The British Equine Veterinary Association (BEVA) was asked by the BHS to provide a list of equine vets,
drawn from its membership, to be contacted by the emergency service call centres. This is to
ensure that appropriate veterinary care reaches the animals as fast as possible and no time is wasted,
as has sometimes been the case, when small animal practices were contacted first, but were unable
to help. Also, in this type of incident, it is not uncommon for vets attending to remain unpaid if the
owner of the animal is never traced. Because of this, BEVA has established a fund to cover these costs,
to guarantee that no time is lost in the treatment, or euthanasia, of an injured horse, while owners
are traced or alternative sources of funding are explored.
As well as paying vet and horse ambulance costs, the fund plans to produce and distribute a training
DVD for all 52 UK fire brigades. "Training the Trainer" programmes will be provided to all UK fire
brigades in order to roll out a uniform standard, adhering to the protocol. Emergency service officers
will be trained in horse handling skills and equine disaster management. Specialist equipment,
such as hoists, will be provided. Selected veterinary practices will be trained in animal rescue to
ensure continuity of approach and specialist medical care and specialist animal rescue vehicles
will be provided.
Experience has shown that often horses have suffered and/or died, not because of lack of veterinary
or emergency service support, but because of a lack of clarity of who was responsible for dealing
with the incident and what procedures needed to be followed. By the time appropriate equipment
has arrived, it has often been too late.
Accident scenes are usually chaotic and emotionally charged. Horses, as large animals, have the
potential to cause itself and those around it immense damage and even the quietest horse can
become unpredictable when frightened and in pain. Specialist lifting equipment is often needed to
free the horse from the hazard. At all times the safety of all involved is critical, but at the same
time the longer the horse is trapped, the lower its chances of survival.

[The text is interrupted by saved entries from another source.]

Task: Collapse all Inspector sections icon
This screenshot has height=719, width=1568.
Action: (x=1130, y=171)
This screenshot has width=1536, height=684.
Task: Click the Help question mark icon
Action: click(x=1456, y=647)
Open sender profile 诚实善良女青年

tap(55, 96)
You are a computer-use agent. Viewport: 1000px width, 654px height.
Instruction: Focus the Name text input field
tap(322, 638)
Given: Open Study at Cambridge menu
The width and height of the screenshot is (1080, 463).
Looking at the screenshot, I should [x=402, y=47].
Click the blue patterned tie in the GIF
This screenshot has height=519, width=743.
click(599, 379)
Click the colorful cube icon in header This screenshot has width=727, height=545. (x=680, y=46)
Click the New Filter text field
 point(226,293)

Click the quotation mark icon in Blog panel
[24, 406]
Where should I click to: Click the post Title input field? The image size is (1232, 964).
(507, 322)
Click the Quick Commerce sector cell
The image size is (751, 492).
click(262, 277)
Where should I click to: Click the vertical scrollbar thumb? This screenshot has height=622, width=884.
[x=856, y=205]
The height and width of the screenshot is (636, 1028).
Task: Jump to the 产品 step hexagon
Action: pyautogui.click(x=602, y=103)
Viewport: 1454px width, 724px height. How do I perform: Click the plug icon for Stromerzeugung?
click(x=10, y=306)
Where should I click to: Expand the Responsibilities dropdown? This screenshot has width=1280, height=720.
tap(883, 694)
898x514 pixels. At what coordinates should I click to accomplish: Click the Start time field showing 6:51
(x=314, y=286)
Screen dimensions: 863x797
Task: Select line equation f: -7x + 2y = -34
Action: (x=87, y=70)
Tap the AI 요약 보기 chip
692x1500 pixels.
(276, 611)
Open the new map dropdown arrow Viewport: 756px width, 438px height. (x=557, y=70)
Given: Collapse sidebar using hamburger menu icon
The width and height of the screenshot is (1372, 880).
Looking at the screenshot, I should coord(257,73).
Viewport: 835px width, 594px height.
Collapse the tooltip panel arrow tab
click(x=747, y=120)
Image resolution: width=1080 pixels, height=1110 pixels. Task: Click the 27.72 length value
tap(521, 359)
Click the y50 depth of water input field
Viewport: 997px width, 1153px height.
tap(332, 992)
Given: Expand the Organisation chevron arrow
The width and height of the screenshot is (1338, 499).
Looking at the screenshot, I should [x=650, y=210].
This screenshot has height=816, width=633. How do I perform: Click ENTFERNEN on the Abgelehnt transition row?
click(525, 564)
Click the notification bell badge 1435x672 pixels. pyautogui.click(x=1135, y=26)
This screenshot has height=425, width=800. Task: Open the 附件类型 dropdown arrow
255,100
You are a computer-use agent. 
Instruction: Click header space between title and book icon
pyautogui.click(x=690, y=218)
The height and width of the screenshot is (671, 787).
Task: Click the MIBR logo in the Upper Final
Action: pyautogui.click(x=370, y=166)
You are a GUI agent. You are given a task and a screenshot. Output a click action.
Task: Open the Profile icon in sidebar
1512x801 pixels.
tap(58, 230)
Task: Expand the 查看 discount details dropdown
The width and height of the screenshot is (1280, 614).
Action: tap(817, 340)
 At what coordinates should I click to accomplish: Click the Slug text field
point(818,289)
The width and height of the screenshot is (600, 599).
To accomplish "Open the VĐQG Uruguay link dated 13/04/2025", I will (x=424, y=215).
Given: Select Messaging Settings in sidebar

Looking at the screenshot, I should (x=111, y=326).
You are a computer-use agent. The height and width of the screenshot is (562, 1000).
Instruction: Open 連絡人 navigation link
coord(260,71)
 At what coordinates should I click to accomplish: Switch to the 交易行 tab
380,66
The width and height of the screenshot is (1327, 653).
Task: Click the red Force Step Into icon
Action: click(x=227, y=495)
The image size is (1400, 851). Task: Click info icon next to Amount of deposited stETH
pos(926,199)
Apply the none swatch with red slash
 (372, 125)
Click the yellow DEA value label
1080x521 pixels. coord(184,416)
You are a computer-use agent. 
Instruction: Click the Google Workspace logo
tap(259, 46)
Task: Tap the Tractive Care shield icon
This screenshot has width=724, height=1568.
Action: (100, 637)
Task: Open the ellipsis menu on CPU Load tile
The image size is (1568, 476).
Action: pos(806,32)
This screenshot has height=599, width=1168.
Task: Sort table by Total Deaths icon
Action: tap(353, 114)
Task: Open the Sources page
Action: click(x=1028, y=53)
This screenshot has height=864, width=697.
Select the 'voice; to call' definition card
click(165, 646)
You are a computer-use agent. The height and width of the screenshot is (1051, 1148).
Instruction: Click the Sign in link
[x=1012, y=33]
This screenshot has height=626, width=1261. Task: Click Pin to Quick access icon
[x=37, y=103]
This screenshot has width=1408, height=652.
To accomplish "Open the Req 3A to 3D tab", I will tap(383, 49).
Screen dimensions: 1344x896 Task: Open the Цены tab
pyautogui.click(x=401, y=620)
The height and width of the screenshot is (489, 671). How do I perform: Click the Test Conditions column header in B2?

Specialist knowledge is also needed when freeing horses in these situations. Simply tying a rope round
a horse's neck or fetlocks and dragging it out, without taking into account animal behaviour and
essential rescue techniques, increases the likelihood that the animal and/or human will be damaged
in some way.
For example, with a horse trapped in mud, the suction effect can be so great that attaching a winch
or a tractor could pull the hoofs from the pedal bones. In this situation, manual techniques, designed
to avoid pulling on the vulnerable head and legs, and a mud lance to inject water to fluidise the mud
around the animal's legs, help to reduce the suction effect. Human, rather than mechanical power,
can then be used to ease the horse out.
The protocol gives a clear chain of command, helping reducing confusion. It also ensures that an
appropriate veterinary practice, with the specialist knowledge and facilities, is contacted. The vet
will know what are his responsibilities and what are those of the emergency service officers.